INPUT MATERIAL:
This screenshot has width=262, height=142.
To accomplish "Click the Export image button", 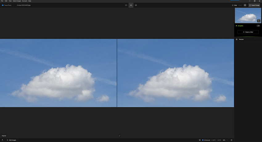I will pyautogui.click(x=254, y=5).
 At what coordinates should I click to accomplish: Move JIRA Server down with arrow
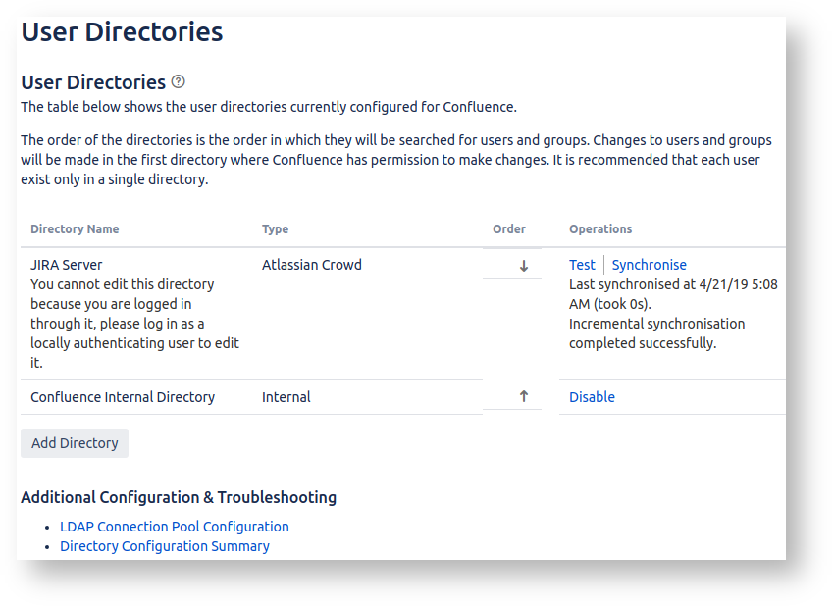pos(524,266)
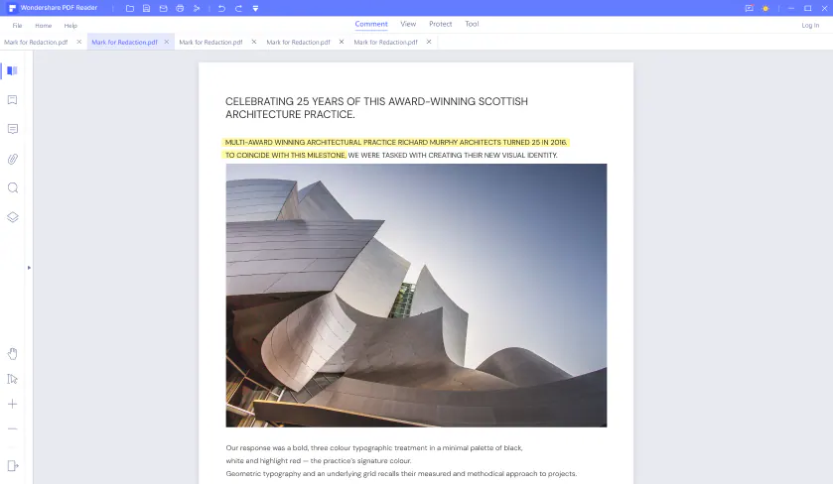Click the undo arrow in title toolbar
The image size is (833, 484).
tap(221, 9)
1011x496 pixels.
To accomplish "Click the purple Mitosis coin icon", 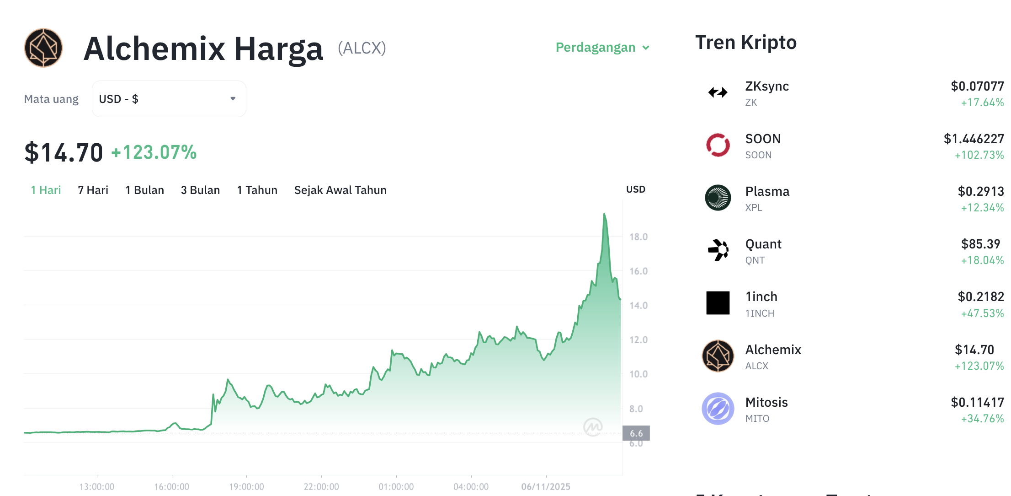I will [x=718, y=409].
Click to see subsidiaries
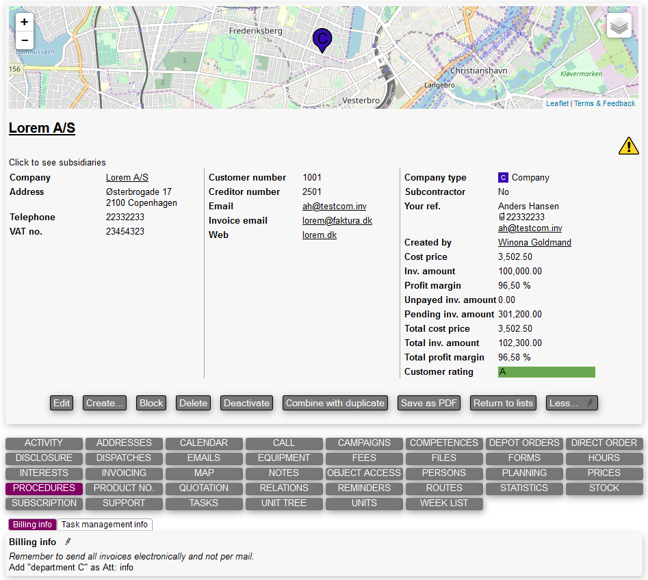Viewport: 648px width, 580px height. tap(57, 163)
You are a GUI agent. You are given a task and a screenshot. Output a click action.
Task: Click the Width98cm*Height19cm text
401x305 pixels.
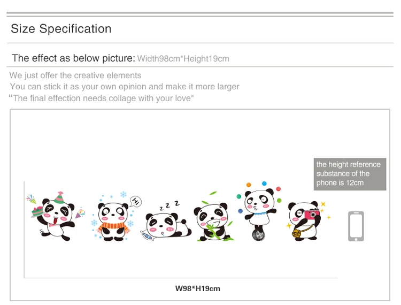183,59
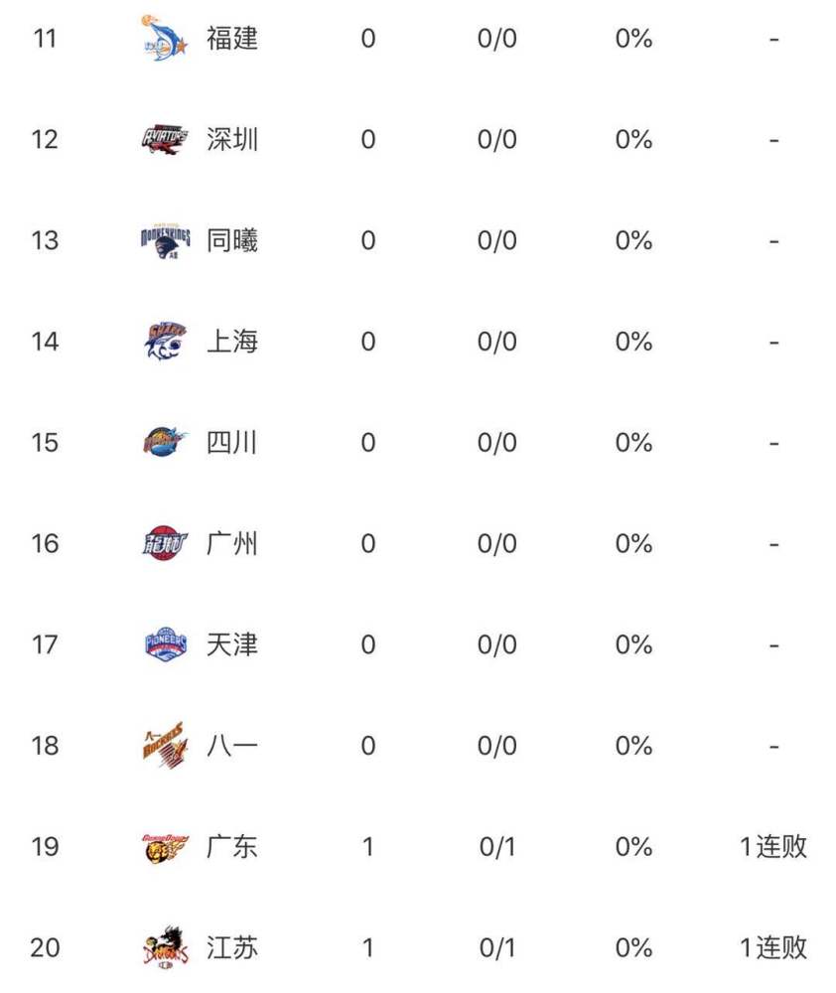Tap the Bayi Rockets team logo
Image resolution: width=836 pixels, height=993 pixels.
pyautogui.click(x=165, y=746)
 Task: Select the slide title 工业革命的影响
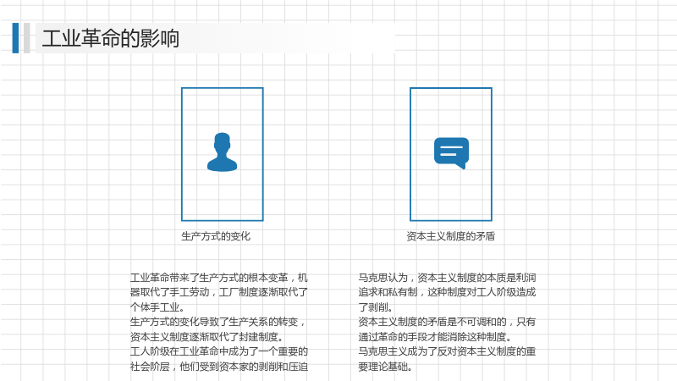pos(111,38)
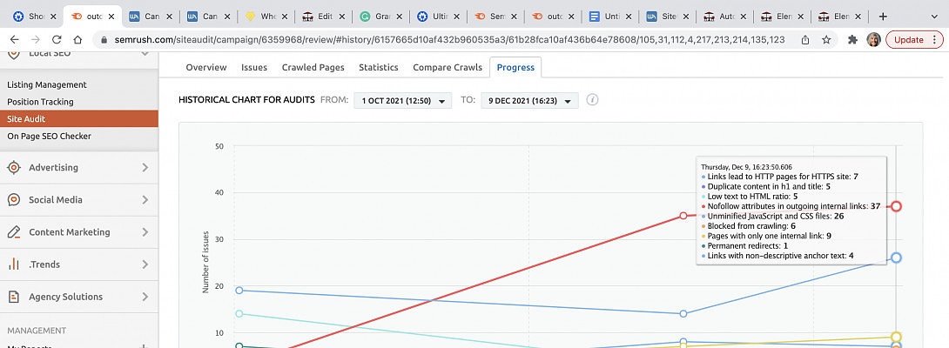Click the red line's Dec 9 data point
This screenshot has width=949, height=348.
(x=896, y=206)
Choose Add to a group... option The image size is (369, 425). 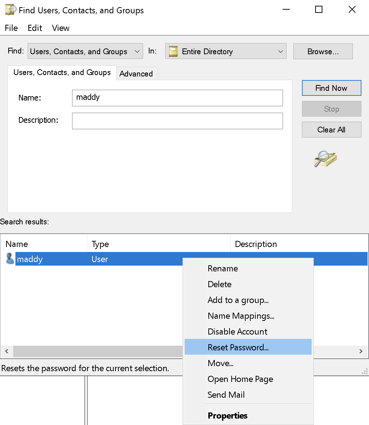click(238, 300)
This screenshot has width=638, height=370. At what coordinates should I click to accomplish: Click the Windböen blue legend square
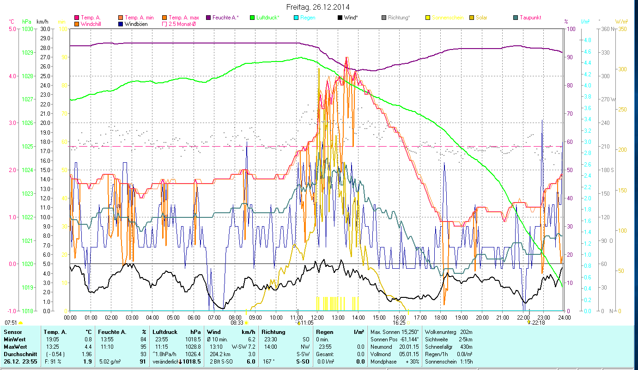tap(120, 24)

TASK: Tally the lines of the entries above that contain the word "coordinates", and reply with the number alone.

SOLVED EXERCISE: 2